**REQUIREMENT**
Every single line below has to be printed once more, exactly.

**INPUT DATA**
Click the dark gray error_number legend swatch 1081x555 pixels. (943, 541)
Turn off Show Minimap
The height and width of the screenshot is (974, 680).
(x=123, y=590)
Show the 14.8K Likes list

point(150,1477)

**EXERCISE RESPONSE**
Click the dark gray error_number legend swatch 1081x555 pixels. (943, 541)
Turn off Show Minimap
The height and width of the screenshot is (974, 680).
(x=123, y=590)
Show the 14.8K Likes list

point(150,1477)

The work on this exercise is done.